• [Work to be completed]:
The line containing "Toggle the grid display button" marks the end; copy exactly all lines from the start of the material up to and including it.

• [Data supplied]:
- - -

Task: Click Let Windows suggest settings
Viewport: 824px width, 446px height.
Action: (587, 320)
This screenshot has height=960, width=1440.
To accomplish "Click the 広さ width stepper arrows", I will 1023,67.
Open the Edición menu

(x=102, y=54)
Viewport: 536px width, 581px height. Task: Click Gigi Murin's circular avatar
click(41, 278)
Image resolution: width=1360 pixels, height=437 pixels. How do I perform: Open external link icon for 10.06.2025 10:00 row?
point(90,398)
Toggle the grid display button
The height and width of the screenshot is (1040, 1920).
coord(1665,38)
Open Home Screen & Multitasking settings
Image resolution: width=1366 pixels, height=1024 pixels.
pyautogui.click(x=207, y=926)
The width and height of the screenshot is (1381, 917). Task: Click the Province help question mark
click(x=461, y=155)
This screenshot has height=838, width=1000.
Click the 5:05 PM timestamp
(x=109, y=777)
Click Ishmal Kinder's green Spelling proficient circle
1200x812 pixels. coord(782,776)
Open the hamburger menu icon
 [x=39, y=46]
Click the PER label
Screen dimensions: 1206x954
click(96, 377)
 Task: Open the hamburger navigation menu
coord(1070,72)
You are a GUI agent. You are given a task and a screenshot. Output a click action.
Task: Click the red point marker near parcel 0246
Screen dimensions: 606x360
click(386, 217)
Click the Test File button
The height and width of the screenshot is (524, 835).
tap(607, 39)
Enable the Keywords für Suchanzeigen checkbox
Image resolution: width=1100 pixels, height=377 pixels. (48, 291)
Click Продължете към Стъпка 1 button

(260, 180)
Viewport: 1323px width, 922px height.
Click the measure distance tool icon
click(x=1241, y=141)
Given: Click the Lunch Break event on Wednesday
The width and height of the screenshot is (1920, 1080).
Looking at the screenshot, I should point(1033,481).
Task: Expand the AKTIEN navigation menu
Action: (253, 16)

- - -

• [Answer space]:
Task: Click Let Windows suggest settings
Viewport: 824px width, 446px height.
Action: (587, 320)
This screenshot has height=960, width=1440.
To accomplish "Click the 広さ width stepper arrows", I will 1023,67.
Open the Edición menu

(x=102, y=54)
Viewport: 536px width, 581px height. Task: Click Gigi Murin's circular avatar
click(41, 278)
Image resolution: width=1360 pixels, height=437 pixels. How do I perform: Open external link icon for 10.06.2025 10:00 row?
point(90,398)
Toggle the grid display button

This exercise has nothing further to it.